Description supplied by the original job listing.

Work Flexibility: Hybrid
Lead Engineer, EDT Data & Analytics Cloud Engineering
The Lead Cloud Platform Engineer supports the operational excellence, security, and reliability of the enterprise data & analytics platform on Azure and Databricks. The role combines platform operations, DevOps automation, and Infrastructure as Code across the core stack - Azure Databricks, Synapse, ADLS Gen2, Azure SQL, Azure Data Factory, Key Vault, and Unity Catalog - with a reliability-engineering mindset: automate repeatable work, apply security best practices by default, and help keep the platform highly available for global data engineering and analytics teams.
What you will do:
​​DevOps Pipeline Management & CI/CD
Design, build, test, and operate Azure DevOps CI/CD pipelines that package code, run automated quality checks, deploy infrastructure and data workloads, and promote releases across development, testing, and production environments.
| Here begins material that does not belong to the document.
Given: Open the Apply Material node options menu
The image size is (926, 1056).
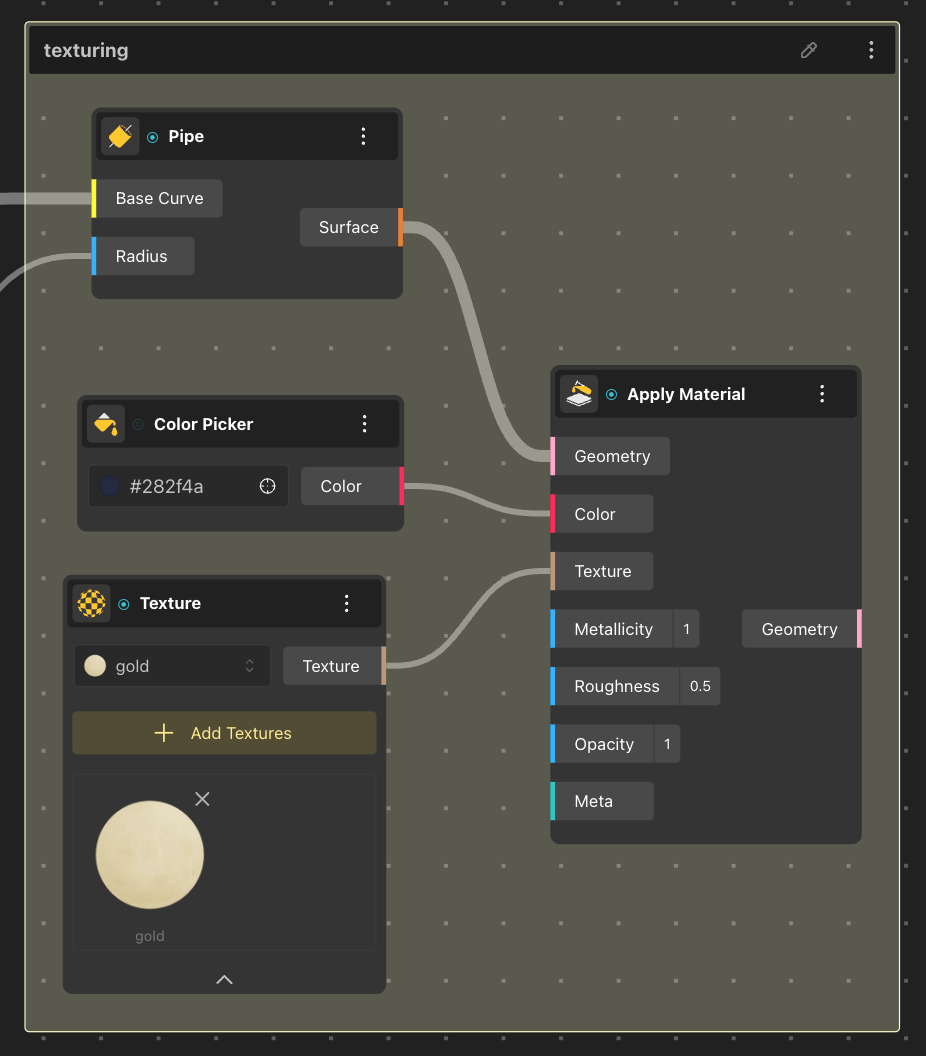Looking at the screenshot, I should [x=822, y=394].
Own day-to-day pipeline execution and release readiness by monitoring runs, diagnosing failed builds and deployments, correcting pipeline definitions, and improving rollback, approval, and promotion controls.
Infrastructure as Code & Environment Provisioning
Write, review, and maintain Terraform modules for repeatable provisioning of Azure and Databricks platform components; test changes through plan and deployment cycles and keep modules versioned and reusable.
Provision and configure workspaces, compute, storage, networking, private connectivity, identities, and access through automated IaC processes; detect configuration drift and implement corrective changes.
Platform Security & Access Management
Configure and troubleshoot RBAC, service principals, managed identities, secrets, storage permissions, cluster policies, and Unity Catalog grants across Azure Data Factory, Databricks, Synapse, Azure SQL, ADLS Gen2, and Key Vault.
Apply and verify least-privilege access, identity integration, and secrets-management controls through hands-on configuration reviews, access testing, and remediation of security findings.
Platform Operations & Reliability Engineering
Build and tune monitoring, alerts, dashboards, and operational runbooks; participate directly in incident response, perform root-cause analysis, and implement preventive automation and reliability fixes.
Monitor integration runtimes, clusters, jobs, pipelines, and platform services; inspect logs and metrics, reproduce failures, resolve runtime and performance issues, and validate service recovery against SLAs.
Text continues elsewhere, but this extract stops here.